WHAT THE EXERCISE ASKS
Pick out every line in the records below that contains the word "tall", and copy each of those lines.

AVAILABLE DATA
--*--

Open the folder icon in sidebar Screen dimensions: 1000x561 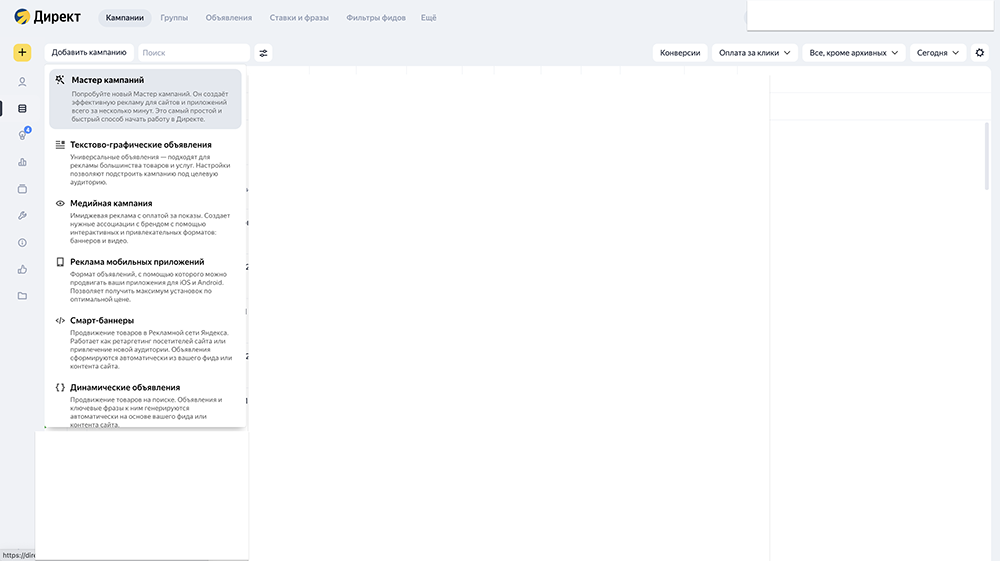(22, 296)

--*--

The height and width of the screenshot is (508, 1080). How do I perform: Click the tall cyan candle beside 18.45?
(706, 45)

--*--

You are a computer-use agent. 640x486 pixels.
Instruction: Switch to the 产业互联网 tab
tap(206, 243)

--*--

COMPLETE ANSWER
The height and width of the screenshot is (508, 1080). How do I perform: Click the tall cyan candle beside 18.45?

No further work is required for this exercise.